Wednesday, April 4, 2012

Lee's Launderette




I was at Lee’s Launderette on a Saturday night, watching my red panties swirl around in the dryer. My plans that night had fizzled. I was struck dumb by the glow of the Launderette’s florescent lighting and past issues of Mademoiselle and Good Housekeeping. The featured article in Good Housekeeping was an account of how to maintain that story book romance as well as prepare a delicious Thanksgiving meal. I salivated over the delectables pictured. Mashed potatoes glistened with melted butter. Sliced honey-glazed-spiral ham jumped off the page, and oven-baked sweet potatoes were garnished with a few miniature marshmallows (watch the calories ladies). The pièce de résistance was the turkey. It was a headless mound of golden meat. It rested its weary legs on a silver platter in the middle the dining table spread. It was waiting to be sliced, served and dished to starving cousins, nephews, nieces and aunts. With bright delight the turkey gets gobbled up, smothered with mom’s grand gravy. The Waldorf salad slides merrily down everyone’s gullet, with intent and gluttony. Aunt Flo helps clean up the dishes afterwards and stores away leftovers for turkey sandwiches. The men folk gather around the big screen and watch the game, and before long, grandpa Ted snores graciously, tummy bulging beyond capacity, in his favorite easy chair. That’s the way Good Housekeeping told it anyway. I remember Thanksgiving different.
Last year’s Thanksgiving at my house was like this . . . .
I left the crumpled post-it on the dining room table with Ollie’s home number on it. He wasn’t the only one in town who still used a landline, yet he was never home! I kept trying the number over and over, but Ollie wasn’t going to answer, because Ollie was dead. Ollie had wrestled with that turkey for five hours before the turkey finally got the better of him.
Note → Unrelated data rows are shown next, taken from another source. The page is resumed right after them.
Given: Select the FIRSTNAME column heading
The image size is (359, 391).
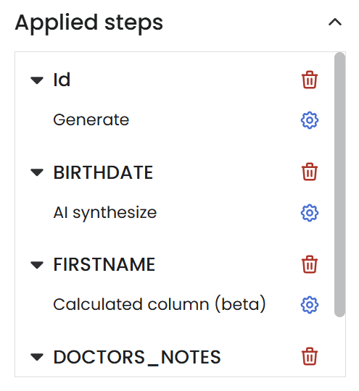Looking at the screenshot, I should tap(104, 264).
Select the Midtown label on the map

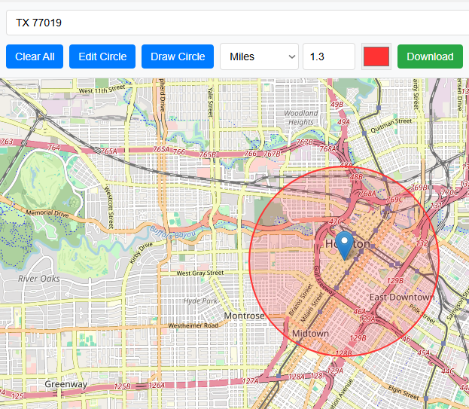click(310, 333)
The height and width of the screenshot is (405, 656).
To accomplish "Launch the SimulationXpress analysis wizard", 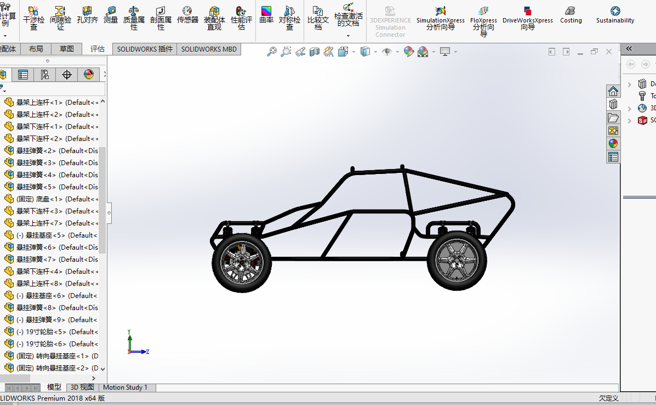I will click(440, 18).
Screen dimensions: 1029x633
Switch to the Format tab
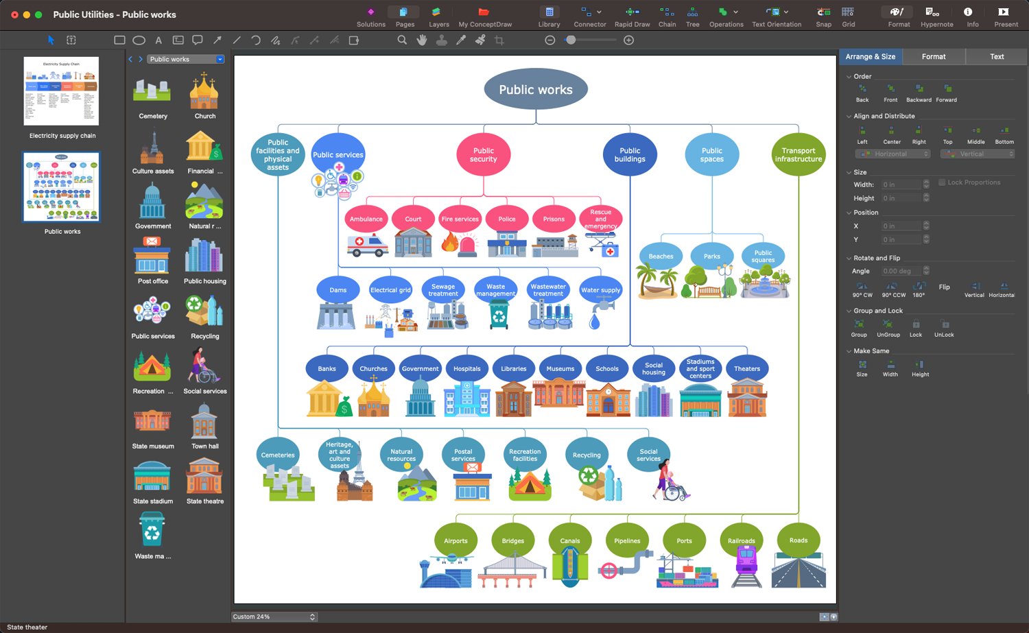click(x=933, y=57)

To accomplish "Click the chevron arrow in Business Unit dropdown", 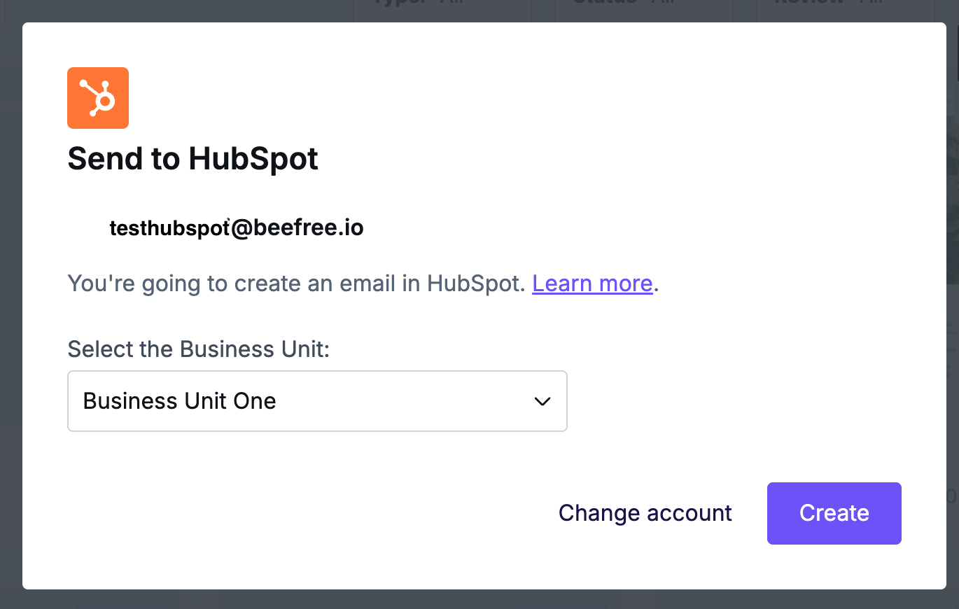I will pyautogui.click(x=543, y=401).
Heart attack and just like that, Ollie was gone.
It was only noon, but I had already had it with this damn Thanksgiving. I needed to get out of the house. “I’ll be back in a couple hours to fix the green bean casserole and finish the laundry!” I yelled after to the kin around the TV set. As I entered the carport, I soon realized I was standing in a pool of water. The washer had busted a hose. I hurried to the launderette to get the good table clothe clean and dried for dinner. “Shit shit shit!” I declared as I rushed away in my Corolla.
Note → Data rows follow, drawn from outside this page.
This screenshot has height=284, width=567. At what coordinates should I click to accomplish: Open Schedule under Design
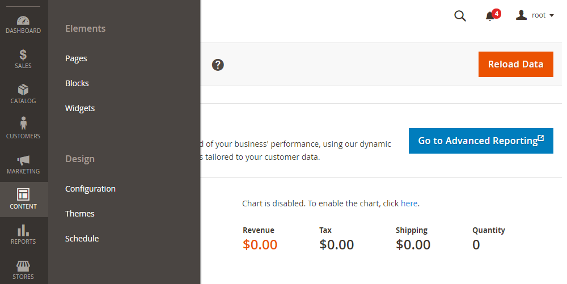[82, 239]
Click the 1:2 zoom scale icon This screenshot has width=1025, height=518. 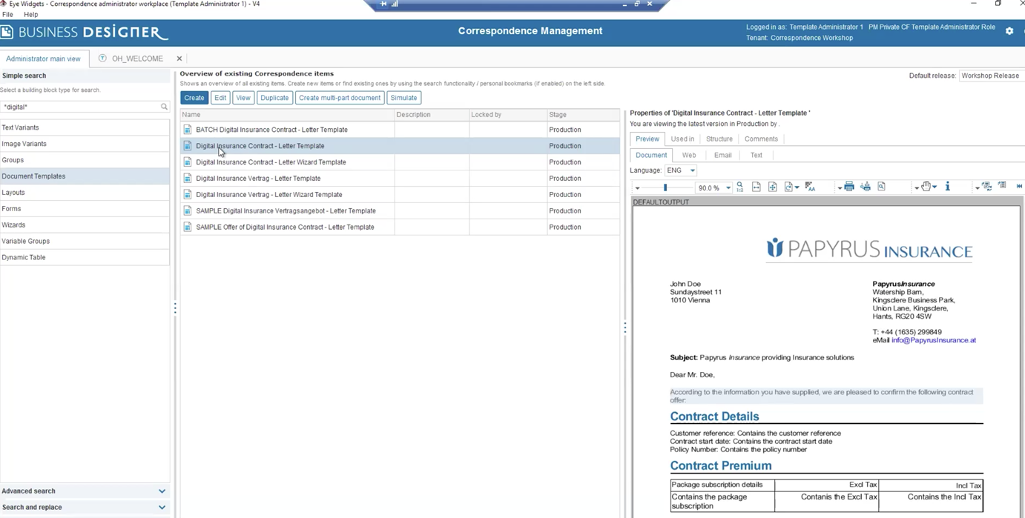(739, 187)
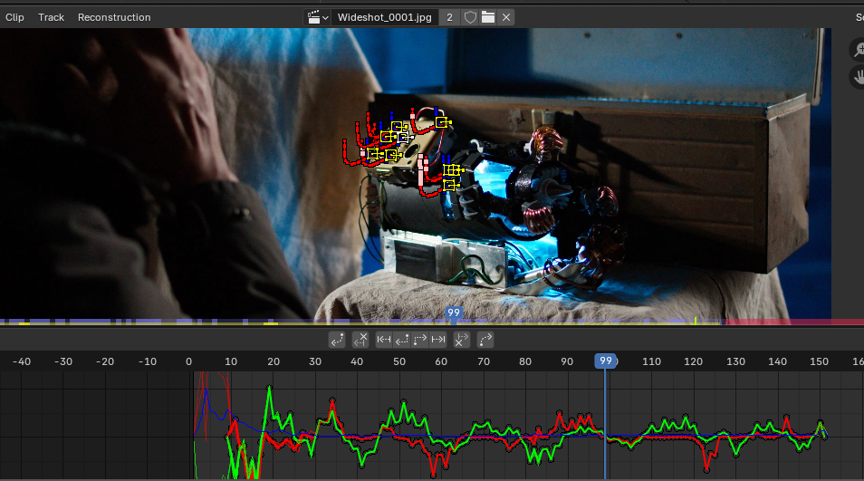Select the zoom view magnifier icon

tap(857, 51)
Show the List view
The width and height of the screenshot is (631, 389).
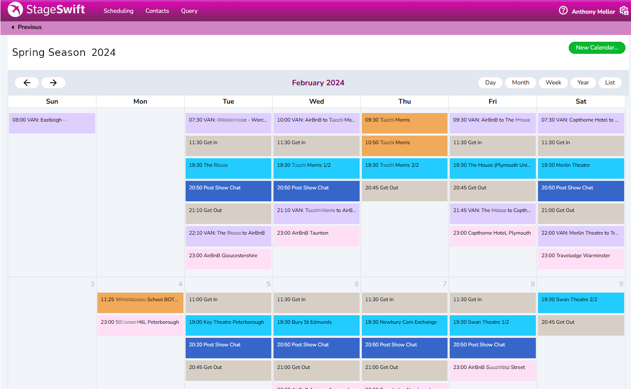[x=610, y=83]
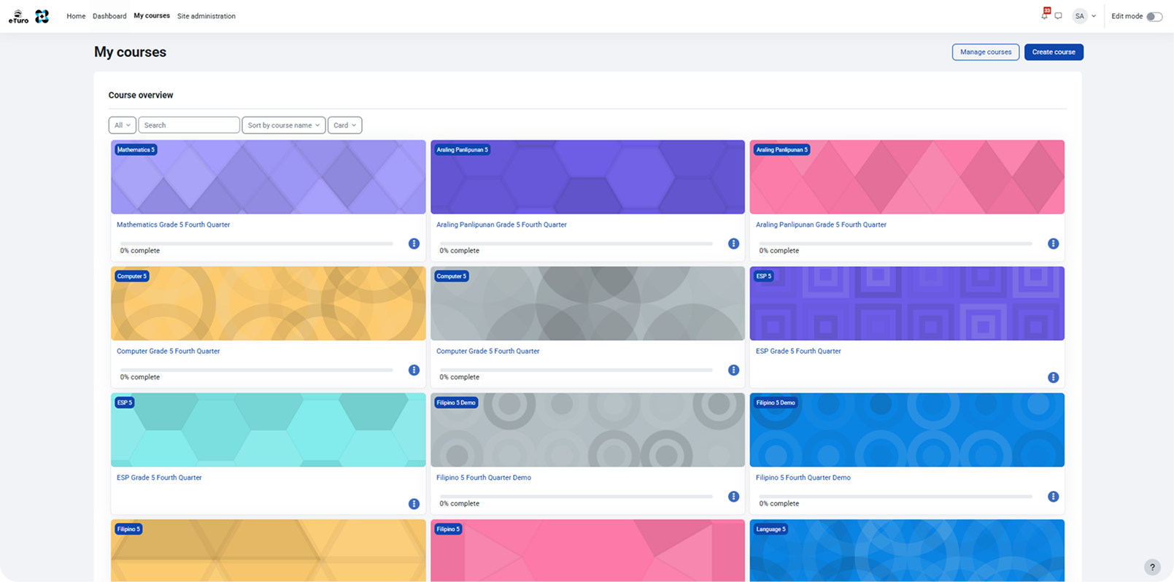
Task: Open the messaging chat bubble icon
Action: coord(1058,16)
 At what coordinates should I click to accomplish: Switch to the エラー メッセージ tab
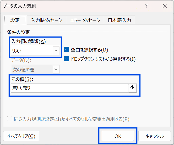85,20
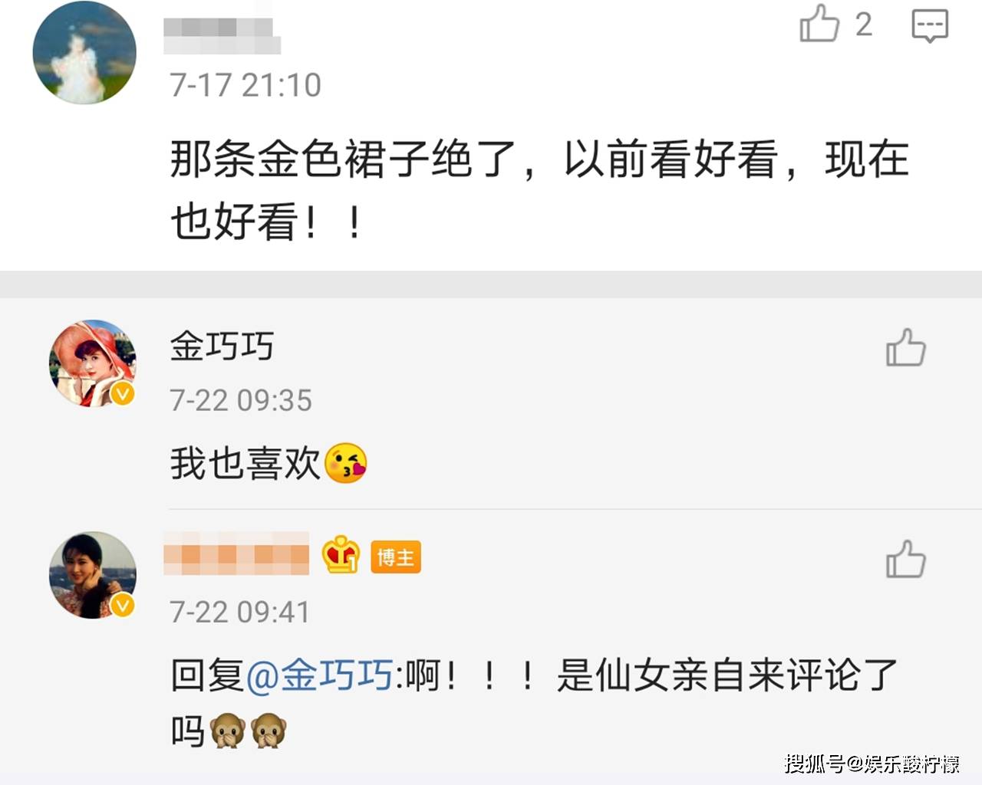
Task: Open the @金巧巧 mention link
Action: 320,676
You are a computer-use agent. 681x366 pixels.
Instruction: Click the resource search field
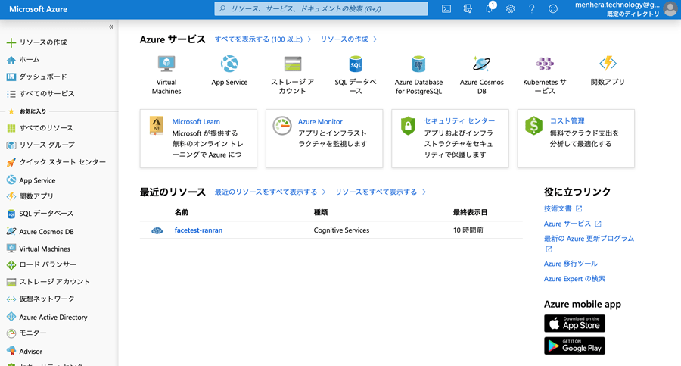(322, 9)
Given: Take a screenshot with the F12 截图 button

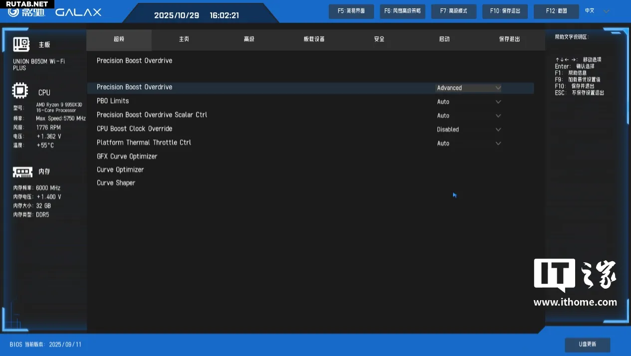Looking at the screenshot, I should (x=556, y=11).
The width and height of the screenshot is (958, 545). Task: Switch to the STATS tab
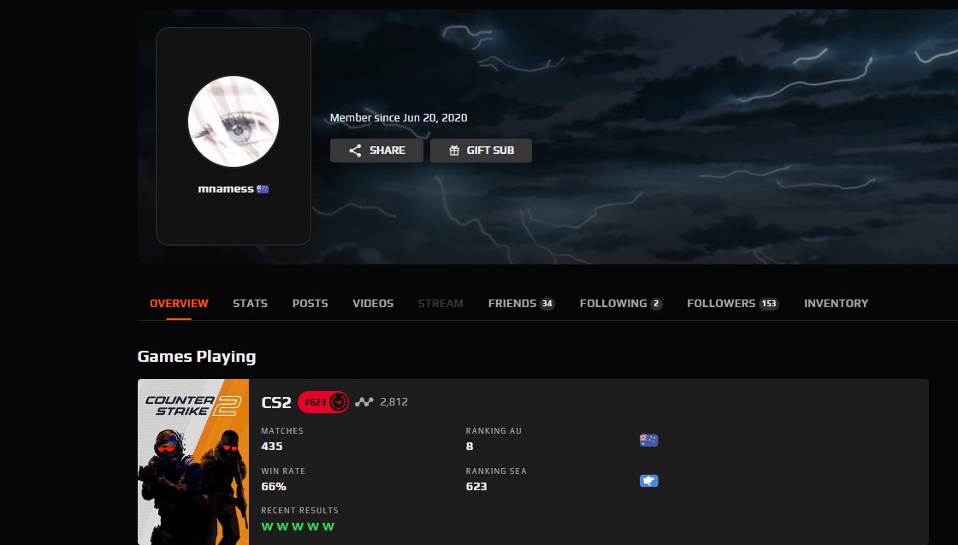tap(250, 303)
Mom and dad were going to beat me back to the house. I could picture Dad in the recliner, with an opened can of Milwaukee’s Best in hand, just minutes after walking in my house. And mom will be there, bringing her famous rolls, quickly taking to scouring the inserts on the stove with steel wool. I can hear her now, “I taught Arlene how to clean better than this.” Oh my my. Why the hell do I want to go back there? And why the hell does every Thanksgiving end up with someone dead?